Luxon: Moar speed

Created on 21 Nov 2017  路  16Comments  路  Source: moment/luxon

I would love some help with perf testing and fixes. I suspect there are a lot of CPU cycles to squeeze out of this thing, especially at instance creation.

performance up for grabs

Most helpful comment

First of all I love Luxon and have already started porting a bunch of my internal work off moment-timezone.
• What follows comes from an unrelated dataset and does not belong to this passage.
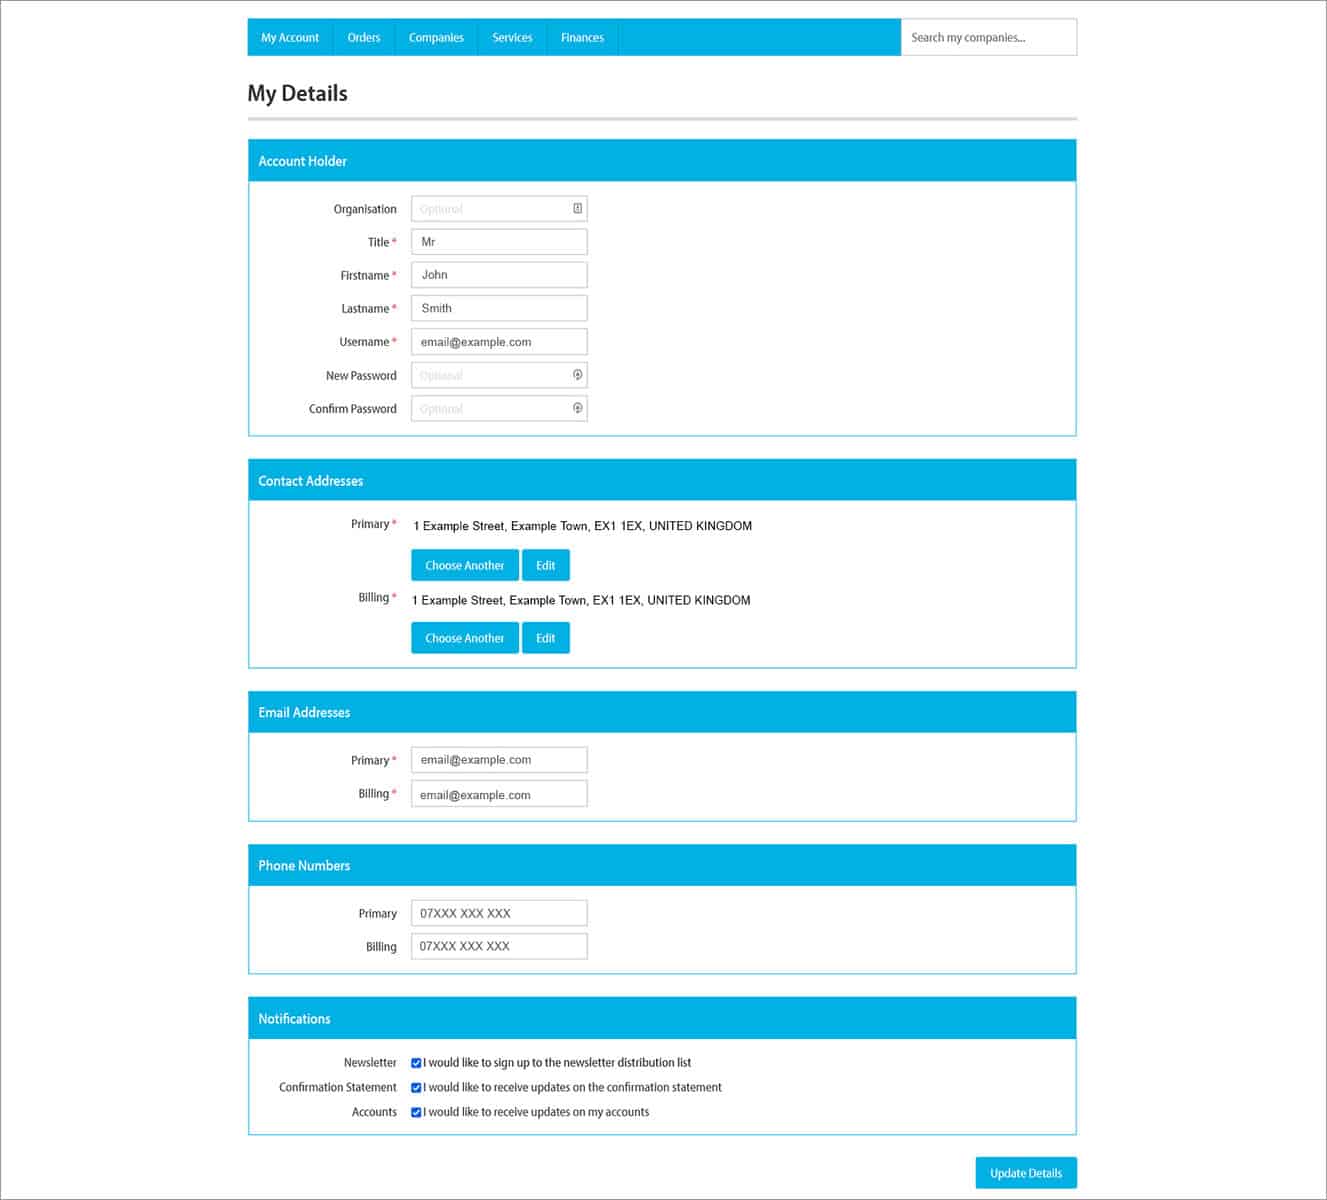Click the icon inside the Organisation field
This screenshot has width=1327, height=1200.
[577, 208]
I know this may be super controversial however I have also started speeding up my projects by rewriting the most performance intensive parts in Rust and then compiling to WASM (and Asm.js for fallback) I鈥檓 wondering if you would be open to a PR that does this for some of luxons hot paths. If not however I totally understand.

All 16 comments

A big perf change: b6a7aed. Gives about 6x better perf on DateTime.local() at the cost of less safety; it's now much easier to mutate Luxon objects by messing with their members.
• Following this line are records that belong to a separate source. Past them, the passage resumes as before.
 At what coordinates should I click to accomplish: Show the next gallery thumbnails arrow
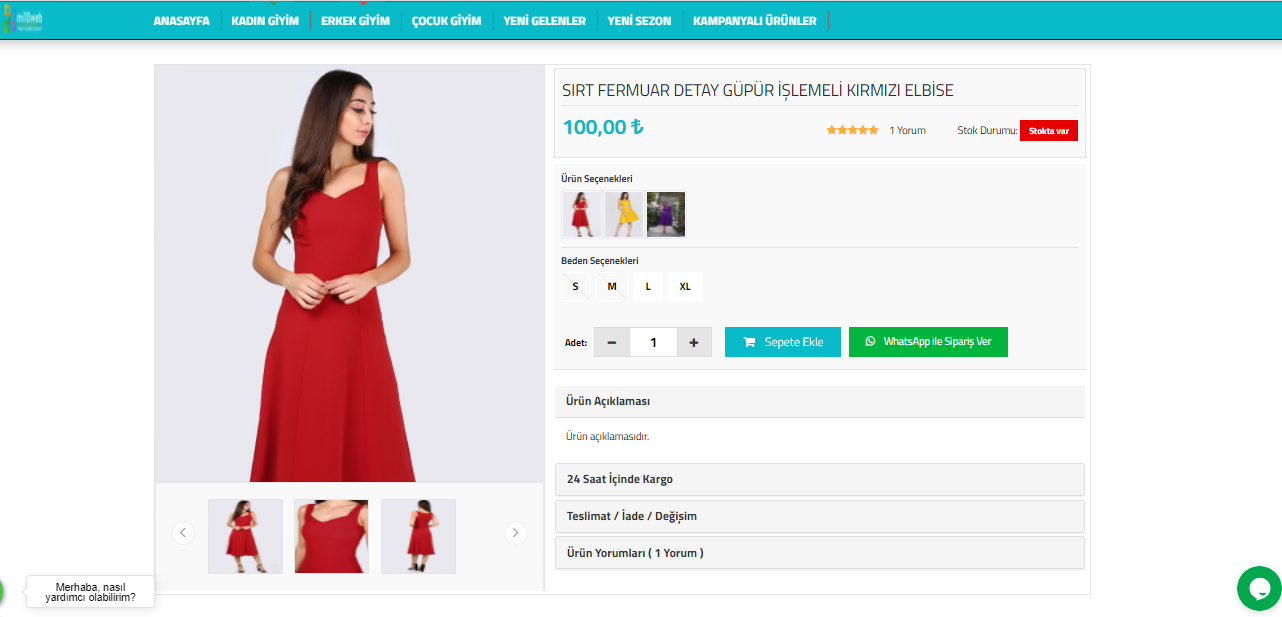515,533
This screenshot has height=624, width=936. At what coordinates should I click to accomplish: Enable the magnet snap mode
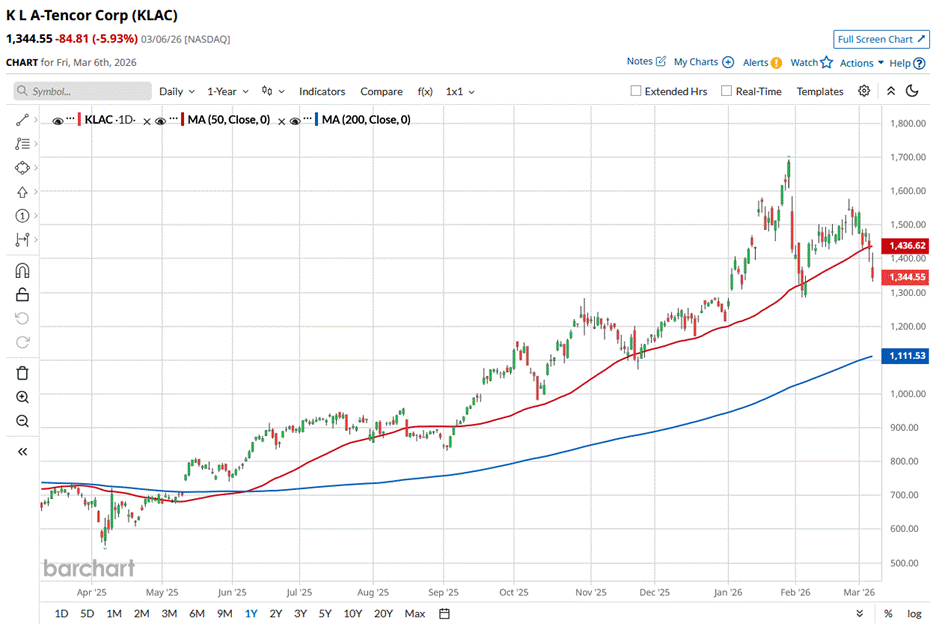click(22, 270)
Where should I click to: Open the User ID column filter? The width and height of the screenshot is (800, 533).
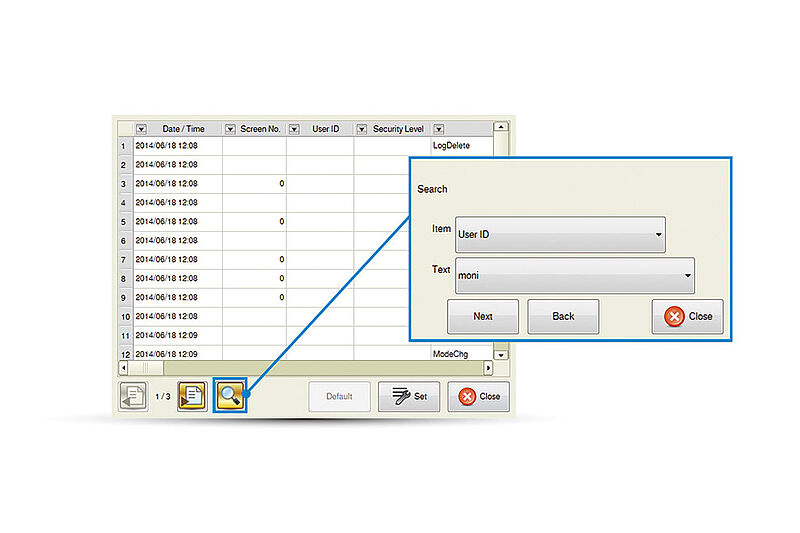point(294,129)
on this topic, for your reference

when we experimented luxon to replace moment-timezone, same operations:

  1. parse time string that does not come with a timezone, and assign a timezone for it
  2. assign a variable with its date (using .toFormat('yyyy-MM-dd')), another with its H.
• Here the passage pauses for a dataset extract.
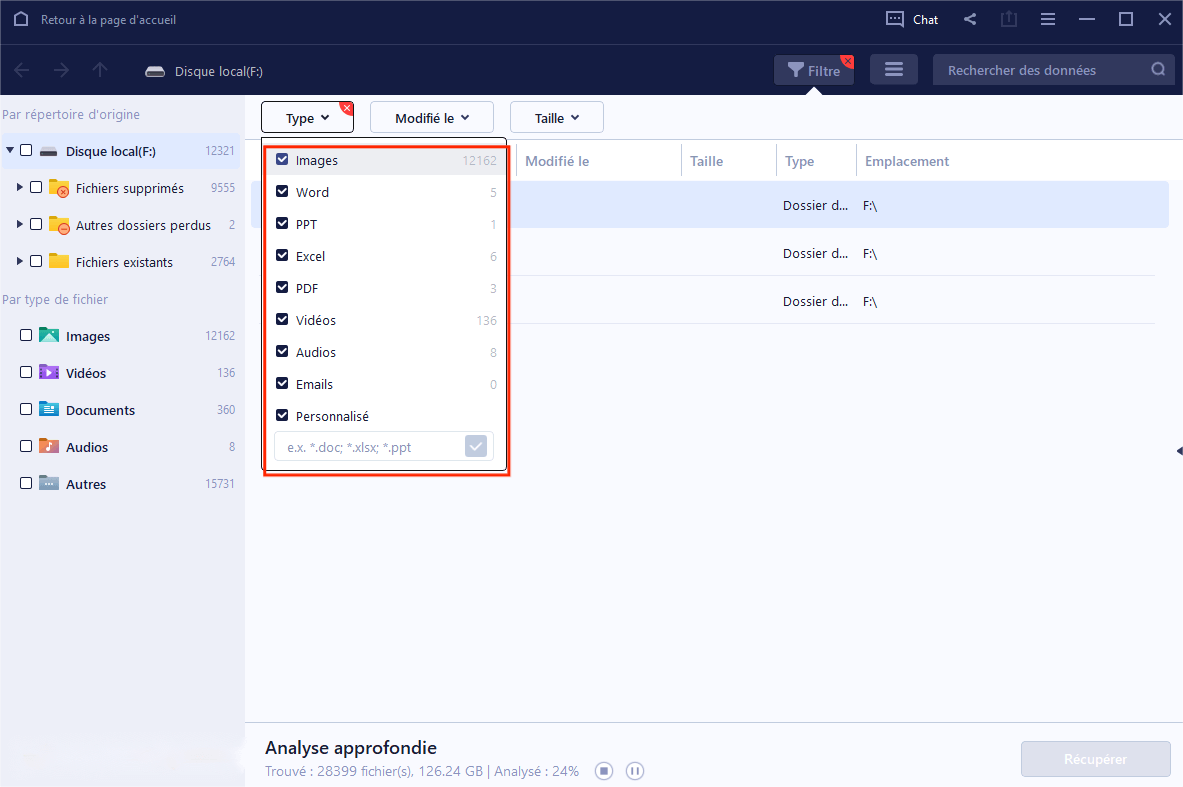Open the Taille dropdown
The image size is (1183, 787).
(x=556, y=117)
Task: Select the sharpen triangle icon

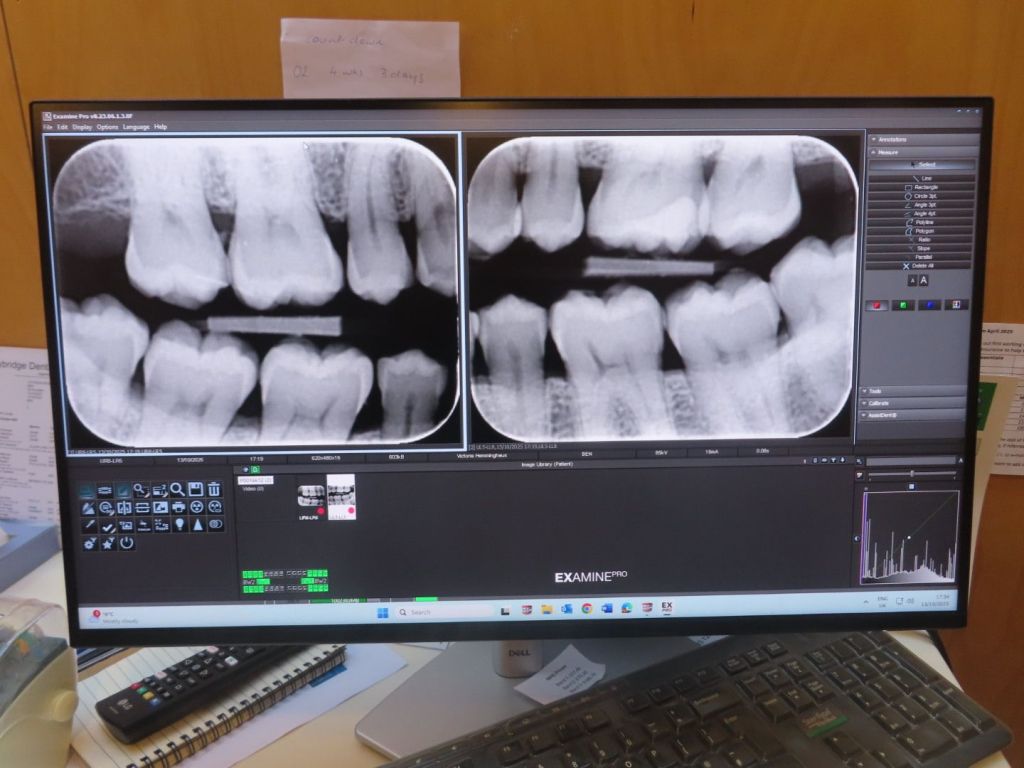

moment-timezone version when parsing through 100 time-strings on average takes ~500ms on a 128MB instance
luxon on average takes ~10,000ms on the same instance

of course, there are other operations such as DB insertion and what not, but DB operations stayed the same between the two variants

Wait, it took 10 seconds to do 100 strings (or at best 9.5 seconds)? I do expect moment-timezone is probably a little faster at timezones, but that is an astronomical amount of time. I'll see if I can peek into that soon. In the meantime, optimization help is always wanted.

yes. the exact code:

// luxon version
const { DateTime } = require('luxon')
const format = 'yyyy-MM-dd HH:mm:ss.SSS'
const zone = 'America/Toronto'
// some array of data
for (let r of rows) {
  const logTime = DateTime.fromString(r.LogTime, format, { zone }).toUTC()
  r.date = logTime.toFormat('yyyy-MM-dd')
  r.hour = logTime.toFormat('H')
  // ...
}
// moment-timezone version
const moment = require('moment-timezone')
const format = 'YYYY-MM-DD HH:mm:ss.SSS'
const zone = 'America/Toronto'
// some array of data
for (let r of rows) {
  const logTime = moment.tz(r.LogTime, format, zone).utc()
  r.date = logTime.format('YYYY-MM-DD')
  r.hour = logTime.format('H')
  // ...
}

Using AWS Lambda 128MB instance, Node.js 6.10 environment.

@woozyking I wasn't able to generate anything like those numbers on my Mac, but definitely setting zones is slow. I've pushed a perf enhancement to master that provides significant speedup, though it's still slower than I'd like. Formatting is also not that fast and there's surely some perf to squeeze out of that.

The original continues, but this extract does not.